Title: The Devil in the Shape of a Woman: Witchcraft in Colonial New England
Author: Carol Karlsen
Publisher: Norton and Company 1987
Genre: Nonfiction U.S. History
Rating: 4/5 stars
Reading Challenges: Perpetual (NonAd); Mount TBR
Confessing to "familiarity with the devils," Mary Johnson, a servant, was executed by Connecticut officials in 1648. A wealthy Boston widow, Ann Hibbens was hanged in 1656 for casting spells on her neighbors. The case of Ann Cole, who was "taken with very strange Fits," fueled an outbreak of witchcraft accusations in Hartford a generation before the notorious events at Salem.
More than three hundred years later, the question "Why?" still haunts us. Why were these and other women likely witches―vulnerable to accusations of witchcraft and possession? Carol F. Karlsen reveals the social construction of witchcraft in seventeenth-century New England and illuminates the larger contours of gender relations in that society.

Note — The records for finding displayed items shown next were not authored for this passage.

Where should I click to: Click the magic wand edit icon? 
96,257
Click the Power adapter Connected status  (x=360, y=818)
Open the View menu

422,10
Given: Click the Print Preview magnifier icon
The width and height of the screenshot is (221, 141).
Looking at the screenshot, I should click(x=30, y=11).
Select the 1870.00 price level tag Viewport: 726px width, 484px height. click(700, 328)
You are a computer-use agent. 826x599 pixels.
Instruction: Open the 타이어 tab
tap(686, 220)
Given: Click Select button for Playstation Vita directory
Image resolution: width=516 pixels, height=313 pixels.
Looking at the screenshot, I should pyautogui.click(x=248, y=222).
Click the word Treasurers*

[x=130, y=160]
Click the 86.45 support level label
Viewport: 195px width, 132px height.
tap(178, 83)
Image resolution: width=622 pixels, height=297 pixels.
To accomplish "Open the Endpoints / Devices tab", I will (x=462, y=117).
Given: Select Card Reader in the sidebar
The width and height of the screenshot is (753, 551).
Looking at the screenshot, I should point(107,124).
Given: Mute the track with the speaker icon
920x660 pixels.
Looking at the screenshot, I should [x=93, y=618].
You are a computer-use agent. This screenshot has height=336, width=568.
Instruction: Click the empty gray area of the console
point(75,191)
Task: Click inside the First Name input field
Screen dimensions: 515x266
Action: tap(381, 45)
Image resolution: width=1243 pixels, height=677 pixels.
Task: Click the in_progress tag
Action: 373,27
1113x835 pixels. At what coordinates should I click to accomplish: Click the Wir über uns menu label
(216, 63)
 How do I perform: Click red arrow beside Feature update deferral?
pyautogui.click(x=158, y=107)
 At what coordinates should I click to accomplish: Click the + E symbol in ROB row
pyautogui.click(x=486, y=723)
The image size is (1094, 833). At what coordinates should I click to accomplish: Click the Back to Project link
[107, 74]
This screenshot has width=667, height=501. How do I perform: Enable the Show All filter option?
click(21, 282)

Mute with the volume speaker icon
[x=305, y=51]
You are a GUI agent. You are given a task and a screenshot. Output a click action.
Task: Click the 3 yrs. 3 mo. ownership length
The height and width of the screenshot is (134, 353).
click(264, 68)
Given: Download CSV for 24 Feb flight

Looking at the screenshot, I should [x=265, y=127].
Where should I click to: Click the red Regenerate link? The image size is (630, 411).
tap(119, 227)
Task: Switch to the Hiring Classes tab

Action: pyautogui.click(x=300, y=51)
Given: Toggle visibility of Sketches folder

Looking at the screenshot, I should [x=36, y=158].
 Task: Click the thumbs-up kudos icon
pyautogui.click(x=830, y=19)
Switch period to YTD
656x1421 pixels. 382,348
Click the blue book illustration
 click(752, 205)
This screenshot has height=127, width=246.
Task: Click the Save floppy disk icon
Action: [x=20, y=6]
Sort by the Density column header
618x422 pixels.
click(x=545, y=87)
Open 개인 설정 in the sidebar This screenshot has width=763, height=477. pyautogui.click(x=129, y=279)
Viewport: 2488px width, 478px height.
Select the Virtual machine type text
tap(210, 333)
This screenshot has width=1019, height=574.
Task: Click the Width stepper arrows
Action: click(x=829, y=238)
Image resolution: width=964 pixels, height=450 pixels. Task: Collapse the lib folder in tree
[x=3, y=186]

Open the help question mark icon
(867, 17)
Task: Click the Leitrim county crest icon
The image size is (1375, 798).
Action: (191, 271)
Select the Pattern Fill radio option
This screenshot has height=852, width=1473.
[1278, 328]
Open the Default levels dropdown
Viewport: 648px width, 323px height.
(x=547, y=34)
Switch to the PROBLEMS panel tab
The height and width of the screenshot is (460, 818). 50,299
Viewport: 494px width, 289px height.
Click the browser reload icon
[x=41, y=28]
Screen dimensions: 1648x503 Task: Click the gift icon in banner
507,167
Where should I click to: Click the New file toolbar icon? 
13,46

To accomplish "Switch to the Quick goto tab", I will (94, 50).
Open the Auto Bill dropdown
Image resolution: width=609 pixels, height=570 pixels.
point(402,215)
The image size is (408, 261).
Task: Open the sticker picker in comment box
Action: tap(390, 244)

I'm always up for a good history book. And this one doesn't disappoint. I was fully into Karlsen's examinations of the events that led to and resulted from the Salem Witch Trails. More than merely a recounting, Karlsen dives into the motivations of the colonists in New England and focuses on gender dynamics of the time. This volume is very dense, but a great examination of the time. Diehard history fans will love this volume.